* TASK DIRECTIONS
Please write out only the lines from the line with "You are a computer-use" to the line with "Click the Löschen button", inclusive, exactly as they stand below, without the pictures.

[Collected data]
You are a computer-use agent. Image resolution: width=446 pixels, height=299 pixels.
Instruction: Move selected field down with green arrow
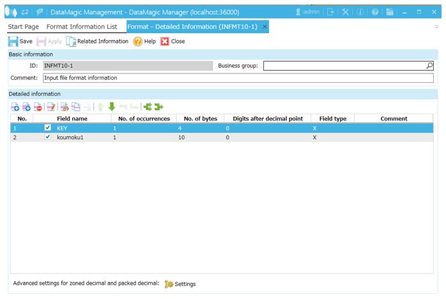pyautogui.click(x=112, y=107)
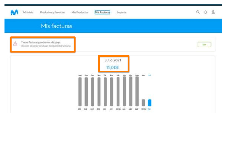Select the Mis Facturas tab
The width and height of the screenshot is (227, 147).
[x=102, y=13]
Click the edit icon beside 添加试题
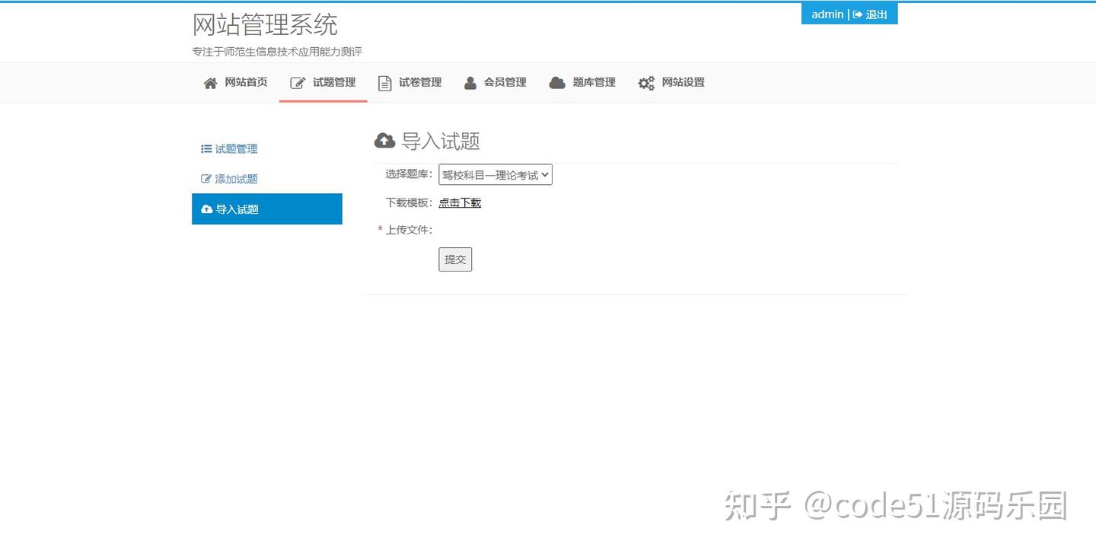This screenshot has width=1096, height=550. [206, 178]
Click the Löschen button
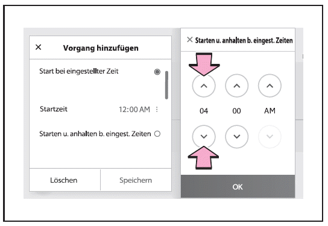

==

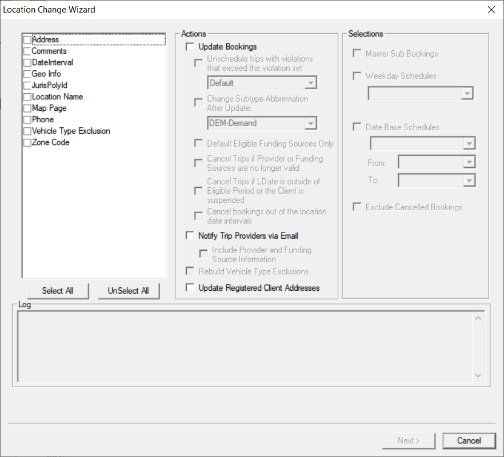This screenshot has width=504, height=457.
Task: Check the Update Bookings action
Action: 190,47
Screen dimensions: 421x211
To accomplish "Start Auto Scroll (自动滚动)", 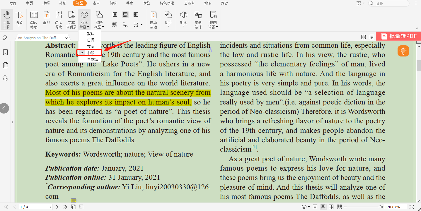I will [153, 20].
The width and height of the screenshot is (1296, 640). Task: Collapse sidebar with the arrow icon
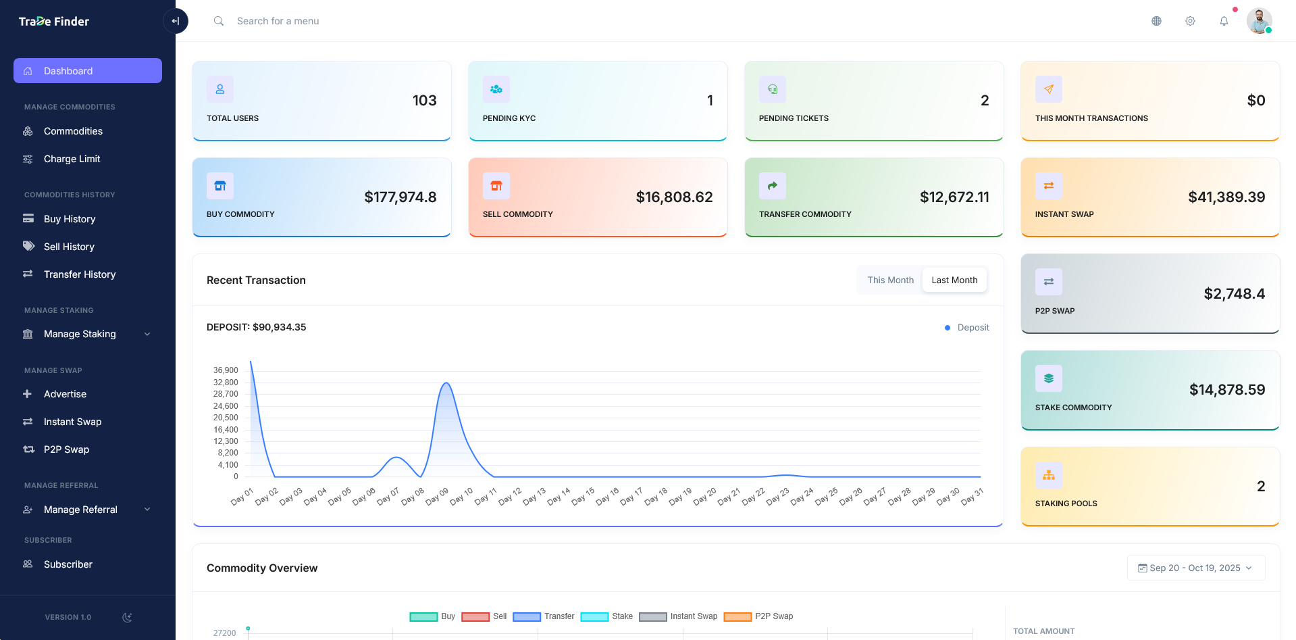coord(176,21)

* TASK RESPONSE
You are a computer-use agent. Image resolution: width=446 pixels, height=299 pixels.
Instruction: Move selected field down with green arrow
pyautogui.click(x=112, y=107)
Select the Mis Facturas tab
The width and height of the screenshot is (227, 147).
[x=102, y=13]
Click the edit icon beside 添加试题
This screenshot has width=1096, height=550. [206, 178]
Click the Löschen button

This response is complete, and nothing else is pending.